There have been 43 different men and, so far, no women who have served as the president of the United States. (Note: President Barack Obama’s administration was the 44th presidency, but he is only the 43rd person to hold the office, because President Grover Cleveland was elected to two non-consecutive terms, the 22nd and 24th) Some ex-presidents died shortly after their time in office ended, but a few went on to long post-presidency careers. Eight of the 43 U.S. presidents died in office. After subtracting those eight and one incumbent, we are left with 34 who retired for some amount of time. The shortest retirement was that of James K. Polk; he died three months after leaving the White House.
Which U.S. Presidents Lived the Longest After Their Presidencies?
The longest presidential retirement thus far is that of Jimmy Carter. He is the only ex-president to have had a retirement longer than 33 years. His presidency ended on January 20, 1981, and throughout the 1980s and 1990s and into the 21st century, he has continued to not just live but also be an active presence in U.S. and international public life. In his “retirement” he has written bestselling books, worked for human rights around the globe, and even won the Nobel Peace Prize.
Until September of 2012, when he was passed by Carter, Herbert Hoover held the record for the longest presidential retirement. Hoover left office in March 1933 and died in 1964; his retirement lasted more than 31 years. Hoover survived the presidency of the man who defeated him, Franklin Delano Roosevelt, even though FDR was elected to four terms. (He unfortunately died in office in 1945.) Hoover outlived predecessors and successors, and he consulted with later presidents including Dwight D. Eisenhower and John F. Kennedy. Hoover was also a prolific writer throughout his post-presidency years.
Gerald Ford had a short presidency, but he enjoyed one of the longest presidential retirements, just under 30 years. He died at age 93, as did Ronald Reagan, but Ford’s lifespan is longer than Reagan’s by more than a month. Ford succeeded to the presidency upon the resignation of Richard Nixon in 1974, and he left office in January of 1977, when Carter was inaugurated. Ford remained active in the Republican Party during his retirement. He and his wife Betty Ford developed an active friendship with Carter and his wife Rosalynn. Ford also wrote a book called A Time to Heal: The Autobiography of Gerald Ford. He is buried at the Gerald R. Ford Presidential Museum in his hometown of Grand Rapids, Michigan.

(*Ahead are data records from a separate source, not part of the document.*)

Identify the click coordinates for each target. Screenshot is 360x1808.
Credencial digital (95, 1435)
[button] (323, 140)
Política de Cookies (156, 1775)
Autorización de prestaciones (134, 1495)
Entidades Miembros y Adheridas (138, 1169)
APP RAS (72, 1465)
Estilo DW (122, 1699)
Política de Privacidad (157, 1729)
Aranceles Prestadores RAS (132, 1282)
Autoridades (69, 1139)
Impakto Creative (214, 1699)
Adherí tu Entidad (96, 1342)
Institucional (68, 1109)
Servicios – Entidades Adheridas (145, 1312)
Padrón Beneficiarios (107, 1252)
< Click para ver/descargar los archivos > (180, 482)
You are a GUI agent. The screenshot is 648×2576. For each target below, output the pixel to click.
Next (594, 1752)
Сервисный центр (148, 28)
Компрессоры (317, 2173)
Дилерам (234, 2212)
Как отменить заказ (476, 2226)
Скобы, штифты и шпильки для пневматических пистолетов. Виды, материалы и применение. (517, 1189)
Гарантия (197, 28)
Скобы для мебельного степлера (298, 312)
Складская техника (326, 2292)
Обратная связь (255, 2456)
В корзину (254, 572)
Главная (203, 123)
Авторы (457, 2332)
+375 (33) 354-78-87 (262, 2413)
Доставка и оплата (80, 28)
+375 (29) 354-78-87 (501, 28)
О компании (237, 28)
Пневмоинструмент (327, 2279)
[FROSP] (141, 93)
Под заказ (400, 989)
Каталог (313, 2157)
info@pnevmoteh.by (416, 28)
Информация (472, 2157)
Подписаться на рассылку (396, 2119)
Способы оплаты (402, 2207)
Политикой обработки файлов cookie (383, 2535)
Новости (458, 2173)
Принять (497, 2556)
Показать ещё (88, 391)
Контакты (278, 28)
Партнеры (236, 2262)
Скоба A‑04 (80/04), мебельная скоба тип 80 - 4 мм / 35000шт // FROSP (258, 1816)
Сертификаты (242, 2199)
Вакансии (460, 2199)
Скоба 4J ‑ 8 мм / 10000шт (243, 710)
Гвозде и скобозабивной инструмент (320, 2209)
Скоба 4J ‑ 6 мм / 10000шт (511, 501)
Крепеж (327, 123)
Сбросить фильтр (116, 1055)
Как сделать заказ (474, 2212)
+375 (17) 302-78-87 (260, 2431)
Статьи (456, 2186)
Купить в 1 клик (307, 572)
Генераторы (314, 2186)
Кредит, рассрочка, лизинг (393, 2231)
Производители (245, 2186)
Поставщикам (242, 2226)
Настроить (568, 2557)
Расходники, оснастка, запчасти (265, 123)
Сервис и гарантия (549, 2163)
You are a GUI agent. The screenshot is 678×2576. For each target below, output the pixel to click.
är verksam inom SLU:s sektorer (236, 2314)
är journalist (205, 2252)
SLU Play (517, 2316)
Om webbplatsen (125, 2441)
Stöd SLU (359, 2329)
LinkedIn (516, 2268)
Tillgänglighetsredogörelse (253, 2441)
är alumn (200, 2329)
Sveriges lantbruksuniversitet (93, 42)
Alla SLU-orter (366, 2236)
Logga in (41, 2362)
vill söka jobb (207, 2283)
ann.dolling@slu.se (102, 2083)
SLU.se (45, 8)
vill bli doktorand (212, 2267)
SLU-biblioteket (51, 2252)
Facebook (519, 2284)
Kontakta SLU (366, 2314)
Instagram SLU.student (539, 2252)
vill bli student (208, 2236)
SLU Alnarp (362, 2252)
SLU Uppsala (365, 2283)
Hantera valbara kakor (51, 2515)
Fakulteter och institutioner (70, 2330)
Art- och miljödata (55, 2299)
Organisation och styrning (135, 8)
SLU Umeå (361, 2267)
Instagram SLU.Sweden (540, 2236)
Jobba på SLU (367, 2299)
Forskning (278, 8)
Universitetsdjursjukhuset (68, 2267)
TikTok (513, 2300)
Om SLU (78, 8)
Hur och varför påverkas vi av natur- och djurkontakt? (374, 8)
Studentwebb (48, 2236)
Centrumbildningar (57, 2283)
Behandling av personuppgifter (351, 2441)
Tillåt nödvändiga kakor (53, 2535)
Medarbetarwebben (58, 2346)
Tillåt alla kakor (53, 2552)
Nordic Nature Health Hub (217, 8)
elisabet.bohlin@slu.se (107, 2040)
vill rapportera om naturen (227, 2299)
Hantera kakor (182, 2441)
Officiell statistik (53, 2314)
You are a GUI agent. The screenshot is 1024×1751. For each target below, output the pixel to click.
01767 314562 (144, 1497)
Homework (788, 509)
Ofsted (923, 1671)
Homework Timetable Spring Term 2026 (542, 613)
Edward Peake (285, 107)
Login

John Adams was the second president and the first vice-president; he served under George Washington before taking his own turn. After leaving office in 1801, Adams returned to his home state of Massachusetts, where he lived another 25 years and kept up active correspondence. He frequently commented on politics and government affairs of the still young nation. He even lived long enough to see his son, John Quincy Adams, elected the sixth president in 1824. Adams and his lifelong friend Thomas Jefferson both died on July 4, 1826.
George H.W. Bush
The first George Bush was elected in 1988 and his administration lasted from January 1989 through January 1993, when he was succeeded by Bill Clinton. The elder President Bush remained active during retirement with a variety of non-profit and humanitarian work, as well as political endorsements and frequent public appearances. He also famously celebrated his 80th , 85th , and 90th birthdays by skydiving. When he passed away on November 30, 2018, George HW Bush became the longest-lived us president at the age of 94.
Interestingly, the five presidents with the longest retirements are on the short side as far as their time in office goes. Presidents Carter, Hoover, Ford, Adams, and H.W. Bush all served one four-year term or less.